Julia se inclinó para hundir la mano en el agua de la bañera y me sorprendí a mí mismo ladeando la cabeza para ver entre sus piernas. Maldije mentalmente cuando no fui capaz de ver nada, pero recuerdo que me entusiasmé cuando ella se movió y pude ver la curva de uno de sus pechos. Supuse que debía ser suave y esponjoso al tacto y, en ese momento, deseé poder comprobarlo. Poder tocarlo.
Ella volvió a moverse, esta vez para meterse en la vieja bañera. Levantó primero una pierna y la introdujo con precaución; cuando la asentó con firmeza, levantó la otra y la metió también. Me llamó la atención el modo en que se endurecieron sus pezones cuando su piel caliente tomó contacto con el agua fría. Mi piel y la suya se erizaron en sincronía. Sentí la boca reseca y un hormigueo en la parte inferior del vientre.
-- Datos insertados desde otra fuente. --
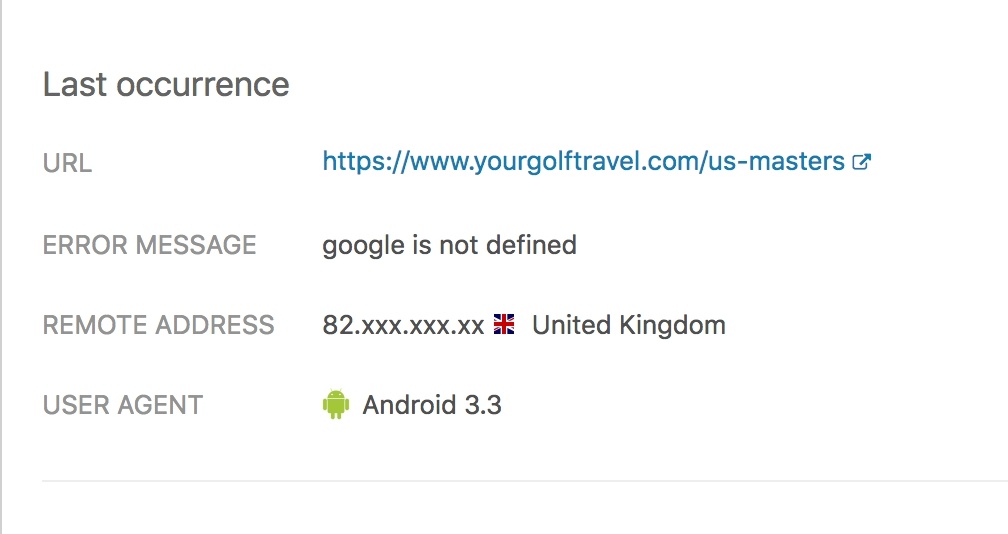Click the REMOTE ADDRESS field label
This screenshot has height=534, width=1008.
(158, 325)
Aún no me había recuperado de esa sorpresa, cuando los rizos castaños de su entrepierna reclamaron mi atención. Eran un poco más oscuros que su cabello y cubrían elegantemente su intimidad, como si escondieran un tesoro. Supuse que aquel rincón debía ser cálido y delicado al tacto y, en ese momento, deseé poder comprobarlo. Poder besarlo.
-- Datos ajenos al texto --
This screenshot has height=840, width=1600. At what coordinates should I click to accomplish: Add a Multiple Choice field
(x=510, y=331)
Algún tipo de sonido debió surgir de mi boca porque Julia volvió su cabeza y sus ojos se clavaron en los míos. Su rostro no dio señales de sorpresa ni se alarmó al encontrarme allí, mirándola a hurtadillas. Durante unos segundos eternos, nuestras miradas permanecieron conectadas. Tardé en procesar que me había pillado pero, cuando lo hice, salí corriendo de allí totalmente avergonzado.
Ese día me di cuenta de cuán enamorado estaba de Julia.